Text:
------------------------

Wärme aus dem Salzbergwerk?

Heilbronn. Unter Tage herrschen konstant 18 Grad: Stadt lässt Öko-Projekt für die Bundesgartenschau prüfen

05.10.2012 UPDATE: 05.10.2012 07:19 Uhr 2 Minuten, 4 Sekunden
Wärme aus der Tiefe des Heilbronner Salzbergwerks? Eine Untersuchung soll die Machbarkeit prüfen. Unter Tage herrscht konstant zwischen 18 und 19 Grad. Foto: Endres
Von Hans Georg Frank

Heilbronn. Einer Trumpfkarte gleich präsentierte Heilbronns Oberbürgermeister Helmut Himmelsbach ein bislang geheim gehaltenes Projekt. Beim Besuch von Edith Sitzmann, Fraktionsvorsitzende der Grünen im Landtag, sprach der parteilose Stadtchef erstmals öffentlich von einer Absicht, mit der er besonders viele Öko-Pluspunkte sammeln wollte. In Heilbronn geht es derzeit bei Visiten von Politikern aller Couleur stets darum, die Parteien von der Notwendigkeit der großzügigen Förderung der für das Jahr 2019 angepeilten Bundesgartenschau (Buga) zu überzeugen. Für Sitzmann setzte Himmelsbach deshalb besonders auf sein ökologisch-nachhaltiges Ass:

Wissenschaftler der Universitäten in Karlsruhe und Stuttgart prüfen derzeit die Möglichkeit, eines der neuen Wohnviertel auf dem Buga-Gelände mit Hilfe der Kammern des Salzbergwerks zu erwärmen. Im Untergrund, in etwa 200 Metern Tiefe, herrschen gleichbleibende 18 bis 19 Grad. Ob und wie dieses Potenzial für den "Neckarbogen" genutzt werden kann, das soll die Machbarkeitsstudie der Forscher zeigen.

------------------------

Zitieren Sie aus dem Text über die Wärme aus dem Salzbergwerk wortgetreu alles von „Wissenschaftler der Universitäten“ bis hinunter zu „der Forscher zeigen.“.

------------------------

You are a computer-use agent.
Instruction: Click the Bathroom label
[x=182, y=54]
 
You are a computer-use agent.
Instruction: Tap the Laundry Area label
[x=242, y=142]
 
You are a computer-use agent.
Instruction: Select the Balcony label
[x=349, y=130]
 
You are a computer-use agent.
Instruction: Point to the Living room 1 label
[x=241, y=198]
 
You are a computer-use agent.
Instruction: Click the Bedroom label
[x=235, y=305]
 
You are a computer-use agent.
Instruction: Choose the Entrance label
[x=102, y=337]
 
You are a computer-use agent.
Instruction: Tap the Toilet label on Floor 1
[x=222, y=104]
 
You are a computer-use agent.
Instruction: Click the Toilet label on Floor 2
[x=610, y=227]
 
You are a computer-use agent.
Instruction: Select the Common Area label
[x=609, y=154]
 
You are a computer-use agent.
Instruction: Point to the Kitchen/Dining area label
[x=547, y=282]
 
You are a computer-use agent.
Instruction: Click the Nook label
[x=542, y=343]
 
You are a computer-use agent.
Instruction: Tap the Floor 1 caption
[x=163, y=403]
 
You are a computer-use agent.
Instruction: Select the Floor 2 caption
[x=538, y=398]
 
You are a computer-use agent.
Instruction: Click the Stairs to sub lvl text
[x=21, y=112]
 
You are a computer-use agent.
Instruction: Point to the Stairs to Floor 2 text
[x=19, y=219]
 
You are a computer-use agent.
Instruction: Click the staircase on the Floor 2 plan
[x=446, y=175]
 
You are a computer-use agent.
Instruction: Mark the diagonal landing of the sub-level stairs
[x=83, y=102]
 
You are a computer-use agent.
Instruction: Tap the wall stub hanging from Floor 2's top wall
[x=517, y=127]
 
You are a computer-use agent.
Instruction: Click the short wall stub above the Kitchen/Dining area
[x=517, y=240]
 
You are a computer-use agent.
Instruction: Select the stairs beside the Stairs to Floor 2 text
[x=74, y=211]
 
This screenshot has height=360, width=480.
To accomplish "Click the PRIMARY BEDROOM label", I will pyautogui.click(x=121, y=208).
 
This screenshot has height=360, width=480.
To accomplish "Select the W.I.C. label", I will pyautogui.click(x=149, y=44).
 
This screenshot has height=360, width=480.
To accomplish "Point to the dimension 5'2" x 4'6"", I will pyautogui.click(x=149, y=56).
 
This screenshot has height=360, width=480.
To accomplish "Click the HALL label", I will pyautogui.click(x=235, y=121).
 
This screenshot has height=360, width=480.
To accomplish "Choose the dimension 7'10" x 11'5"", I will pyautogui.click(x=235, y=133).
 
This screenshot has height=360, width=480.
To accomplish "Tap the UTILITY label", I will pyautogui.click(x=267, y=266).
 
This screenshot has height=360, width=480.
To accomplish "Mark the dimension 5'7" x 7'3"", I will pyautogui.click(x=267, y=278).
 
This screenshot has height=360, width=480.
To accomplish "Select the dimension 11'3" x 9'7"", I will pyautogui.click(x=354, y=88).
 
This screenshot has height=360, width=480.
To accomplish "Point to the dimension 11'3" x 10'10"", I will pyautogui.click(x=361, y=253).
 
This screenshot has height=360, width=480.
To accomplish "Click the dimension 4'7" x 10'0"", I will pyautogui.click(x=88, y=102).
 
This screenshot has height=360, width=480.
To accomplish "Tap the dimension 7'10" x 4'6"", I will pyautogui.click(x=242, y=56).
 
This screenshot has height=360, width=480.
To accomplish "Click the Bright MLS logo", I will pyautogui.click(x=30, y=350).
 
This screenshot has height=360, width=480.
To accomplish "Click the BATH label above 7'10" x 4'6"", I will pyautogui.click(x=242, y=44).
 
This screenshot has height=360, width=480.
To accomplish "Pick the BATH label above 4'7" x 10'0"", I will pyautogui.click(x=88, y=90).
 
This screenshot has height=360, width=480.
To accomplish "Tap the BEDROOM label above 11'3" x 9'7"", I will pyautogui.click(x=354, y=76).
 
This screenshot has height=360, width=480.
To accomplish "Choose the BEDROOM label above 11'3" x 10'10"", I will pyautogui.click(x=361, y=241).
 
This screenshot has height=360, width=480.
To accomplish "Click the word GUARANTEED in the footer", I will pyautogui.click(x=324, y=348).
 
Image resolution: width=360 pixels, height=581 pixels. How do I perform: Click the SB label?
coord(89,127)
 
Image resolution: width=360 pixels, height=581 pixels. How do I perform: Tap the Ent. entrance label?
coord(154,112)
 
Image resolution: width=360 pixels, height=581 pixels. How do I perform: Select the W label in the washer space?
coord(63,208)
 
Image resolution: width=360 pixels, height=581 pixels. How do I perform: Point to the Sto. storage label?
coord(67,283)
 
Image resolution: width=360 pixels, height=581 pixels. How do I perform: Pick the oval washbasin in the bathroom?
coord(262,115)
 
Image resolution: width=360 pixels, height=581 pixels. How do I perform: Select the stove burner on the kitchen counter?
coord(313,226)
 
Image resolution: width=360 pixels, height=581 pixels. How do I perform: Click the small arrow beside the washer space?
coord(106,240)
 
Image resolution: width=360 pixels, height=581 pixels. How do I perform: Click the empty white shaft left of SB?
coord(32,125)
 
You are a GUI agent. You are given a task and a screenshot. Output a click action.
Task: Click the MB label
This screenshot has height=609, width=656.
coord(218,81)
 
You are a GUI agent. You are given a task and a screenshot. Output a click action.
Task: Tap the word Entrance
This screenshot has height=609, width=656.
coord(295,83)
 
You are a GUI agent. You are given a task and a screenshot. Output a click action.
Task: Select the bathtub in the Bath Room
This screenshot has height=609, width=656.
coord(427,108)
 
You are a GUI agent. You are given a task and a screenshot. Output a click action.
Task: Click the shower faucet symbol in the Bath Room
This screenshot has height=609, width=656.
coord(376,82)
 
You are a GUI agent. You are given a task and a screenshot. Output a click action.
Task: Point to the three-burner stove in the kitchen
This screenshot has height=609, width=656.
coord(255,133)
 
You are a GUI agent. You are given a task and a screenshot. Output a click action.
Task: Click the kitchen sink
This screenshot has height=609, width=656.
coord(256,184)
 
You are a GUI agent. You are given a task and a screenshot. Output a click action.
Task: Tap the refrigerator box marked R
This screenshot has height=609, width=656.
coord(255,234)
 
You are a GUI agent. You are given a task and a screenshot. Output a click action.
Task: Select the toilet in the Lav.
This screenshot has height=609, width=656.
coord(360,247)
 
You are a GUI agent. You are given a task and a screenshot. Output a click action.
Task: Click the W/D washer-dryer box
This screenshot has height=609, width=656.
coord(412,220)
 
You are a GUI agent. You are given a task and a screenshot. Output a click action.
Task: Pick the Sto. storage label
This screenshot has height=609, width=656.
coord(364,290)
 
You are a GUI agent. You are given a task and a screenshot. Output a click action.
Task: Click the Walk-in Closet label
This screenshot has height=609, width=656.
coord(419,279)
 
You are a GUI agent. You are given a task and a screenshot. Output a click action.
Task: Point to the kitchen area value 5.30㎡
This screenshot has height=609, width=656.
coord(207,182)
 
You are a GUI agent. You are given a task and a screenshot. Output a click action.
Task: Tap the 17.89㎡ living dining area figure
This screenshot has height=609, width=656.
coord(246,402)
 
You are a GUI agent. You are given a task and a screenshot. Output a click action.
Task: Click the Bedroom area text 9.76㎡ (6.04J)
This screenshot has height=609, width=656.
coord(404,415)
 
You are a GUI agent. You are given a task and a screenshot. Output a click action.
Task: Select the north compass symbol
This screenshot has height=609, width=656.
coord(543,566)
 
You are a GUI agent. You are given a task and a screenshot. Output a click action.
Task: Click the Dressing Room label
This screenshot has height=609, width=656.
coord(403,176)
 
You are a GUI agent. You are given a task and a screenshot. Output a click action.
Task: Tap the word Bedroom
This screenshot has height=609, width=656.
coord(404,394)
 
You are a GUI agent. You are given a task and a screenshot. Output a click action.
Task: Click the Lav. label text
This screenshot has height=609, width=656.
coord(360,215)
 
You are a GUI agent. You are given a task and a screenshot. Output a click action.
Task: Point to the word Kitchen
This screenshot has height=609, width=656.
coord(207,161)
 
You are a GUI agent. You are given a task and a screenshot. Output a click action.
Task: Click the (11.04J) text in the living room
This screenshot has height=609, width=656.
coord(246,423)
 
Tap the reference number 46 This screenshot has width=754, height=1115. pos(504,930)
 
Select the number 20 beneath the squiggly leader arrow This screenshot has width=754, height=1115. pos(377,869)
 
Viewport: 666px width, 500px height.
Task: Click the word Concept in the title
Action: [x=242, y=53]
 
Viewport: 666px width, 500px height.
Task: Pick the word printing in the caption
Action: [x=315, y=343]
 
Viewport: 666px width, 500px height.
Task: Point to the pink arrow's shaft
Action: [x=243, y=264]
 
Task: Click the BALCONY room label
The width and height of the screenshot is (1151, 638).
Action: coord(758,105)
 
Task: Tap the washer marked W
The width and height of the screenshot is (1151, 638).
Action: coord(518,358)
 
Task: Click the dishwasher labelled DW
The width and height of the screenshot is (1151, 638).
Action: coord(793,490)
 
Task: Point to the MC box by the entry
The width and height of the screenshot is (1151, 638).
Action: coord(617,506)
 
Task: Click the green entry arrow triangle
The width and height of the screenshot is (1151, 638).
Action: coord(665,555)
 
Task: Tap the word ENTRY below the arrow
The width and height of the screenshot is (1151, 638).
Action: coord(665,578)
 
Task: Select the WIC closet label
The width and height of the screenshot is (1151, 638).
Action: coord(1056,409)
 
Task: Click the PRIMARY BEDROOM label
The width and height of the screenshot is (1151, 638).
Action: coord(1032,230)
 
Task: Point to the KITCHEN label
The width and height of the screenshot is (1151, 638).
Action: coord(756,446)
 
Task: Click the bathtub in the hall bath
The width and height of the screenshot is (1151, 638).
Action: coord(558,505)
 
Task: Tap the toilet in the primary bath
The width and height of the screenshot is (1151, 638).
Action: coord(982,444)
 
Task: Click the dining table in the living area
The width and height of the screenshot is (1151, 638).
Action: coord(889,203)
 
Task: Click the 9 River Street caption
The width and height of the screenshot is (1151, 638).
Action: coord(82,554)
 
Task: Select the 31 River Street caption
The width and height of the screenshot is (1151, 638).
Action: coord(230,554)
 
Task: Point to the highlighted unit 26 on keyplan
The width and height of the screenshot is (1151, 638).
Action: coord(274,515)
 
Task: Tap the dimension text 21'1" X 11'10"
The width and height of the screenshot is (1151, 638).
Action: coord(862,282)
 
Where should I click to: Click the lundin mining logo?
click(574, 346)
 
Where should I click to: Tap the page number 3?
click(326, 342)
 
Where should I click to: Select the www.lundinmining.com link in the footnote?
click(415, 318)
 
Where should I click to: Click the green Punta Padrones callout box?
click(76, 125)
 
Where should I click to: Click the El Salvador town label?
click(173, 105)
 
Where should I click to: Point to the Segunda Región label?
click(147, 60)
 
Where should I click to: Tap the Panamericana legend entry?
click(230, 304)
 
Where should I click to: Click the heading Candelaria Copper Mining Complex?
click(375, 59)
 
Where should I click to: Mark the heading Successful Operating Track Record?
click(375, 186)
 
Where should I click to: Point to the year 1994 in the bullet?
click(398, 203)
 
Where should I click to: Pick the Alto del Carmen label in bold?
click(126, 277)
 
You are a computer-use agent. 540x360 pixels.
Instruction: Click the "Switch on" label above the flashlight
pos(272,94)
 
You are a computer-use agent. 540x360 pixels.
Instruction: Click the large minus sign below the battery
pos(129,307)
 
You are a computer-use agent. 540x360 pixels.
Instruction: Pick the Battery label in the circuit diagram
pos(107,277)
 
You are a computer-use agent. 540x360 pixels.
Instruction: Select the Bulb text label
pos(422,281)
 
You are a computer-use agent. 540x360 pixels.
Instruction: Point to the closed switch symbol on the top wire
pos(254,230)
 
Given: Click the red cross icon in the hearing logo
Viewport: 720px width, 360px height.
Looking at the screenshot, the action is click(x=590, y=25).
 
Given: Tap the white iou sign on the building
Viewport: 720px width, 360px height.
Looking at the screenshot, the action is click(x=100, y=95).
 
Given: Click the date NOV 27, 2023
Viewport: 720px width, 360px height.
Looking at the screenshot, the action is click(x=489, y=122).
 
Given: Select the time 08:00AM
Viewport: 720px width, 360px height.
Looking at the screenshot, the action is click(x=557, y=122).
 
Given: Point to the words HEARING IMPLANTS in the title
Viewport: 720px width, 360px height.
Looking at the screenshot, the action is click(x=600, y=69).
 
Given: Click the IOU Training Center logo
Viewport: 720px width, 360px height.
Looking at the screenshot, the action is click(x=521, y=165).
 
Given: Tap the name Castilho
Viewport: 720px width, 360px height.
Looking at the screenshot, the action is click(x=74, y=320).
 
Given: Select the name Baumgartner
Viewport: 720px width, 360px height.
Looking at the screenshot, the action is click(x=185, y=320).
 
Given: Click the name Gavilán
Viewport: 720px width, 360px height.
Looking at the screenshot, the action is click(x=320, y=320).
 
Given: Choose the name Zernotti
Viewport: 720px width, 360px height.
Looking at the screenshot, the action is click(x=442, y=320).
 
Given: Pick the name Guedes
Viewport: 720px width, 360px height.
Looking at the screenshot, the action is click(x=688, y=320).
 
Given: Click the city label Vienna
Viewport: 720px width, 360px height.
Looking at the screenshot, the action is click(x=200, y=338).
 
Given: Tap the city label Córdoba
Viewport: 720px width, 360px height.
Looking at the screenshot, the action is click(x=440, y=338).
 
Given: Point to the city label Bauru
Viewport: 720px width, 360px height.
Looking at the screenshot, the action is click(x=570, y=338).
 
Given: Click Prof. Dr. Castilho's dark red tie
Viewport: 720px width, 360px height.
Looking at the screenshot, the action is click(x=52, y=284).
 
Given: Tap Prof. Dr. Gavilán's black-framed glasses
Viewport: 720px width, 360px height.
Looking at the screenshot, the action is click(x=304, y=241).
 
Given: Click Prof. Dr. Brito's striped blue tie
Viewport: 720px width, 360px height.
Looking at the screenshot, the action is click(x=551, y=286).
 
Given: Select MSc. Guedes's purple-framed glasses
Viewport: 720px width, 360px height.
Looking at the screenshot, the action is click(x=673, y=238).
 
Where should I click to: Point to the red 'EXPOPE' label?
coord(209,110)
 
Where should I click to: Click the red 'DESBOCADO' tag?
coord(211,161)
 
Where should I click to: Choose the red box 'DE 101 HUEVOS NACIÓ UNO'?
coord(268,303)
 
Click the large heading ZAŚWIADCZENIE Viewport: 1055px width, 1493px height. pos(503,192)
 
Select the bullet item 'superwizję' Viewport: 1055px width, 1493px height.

------------------------

Das Ergebnis:
Wissenschaftler der Universitäten in Karlsruhe und Stuttgart prüfen derzeit die Möglichkeit, eines der neuen Wohnviertel auf dem Buga-Gelände mit Hilfe der Kammern des Salzbergwerks zu erwärmen. Im Untergrund, in etwa 200 Metern Tiefe, herrschen gleichbleibende 18 bis 19 Grad. Ob und wie dieses Potenzial für den "Neckarbogen" genutzt werden kann, das soll die Machbarkeitsstudie der Forscher zeigen.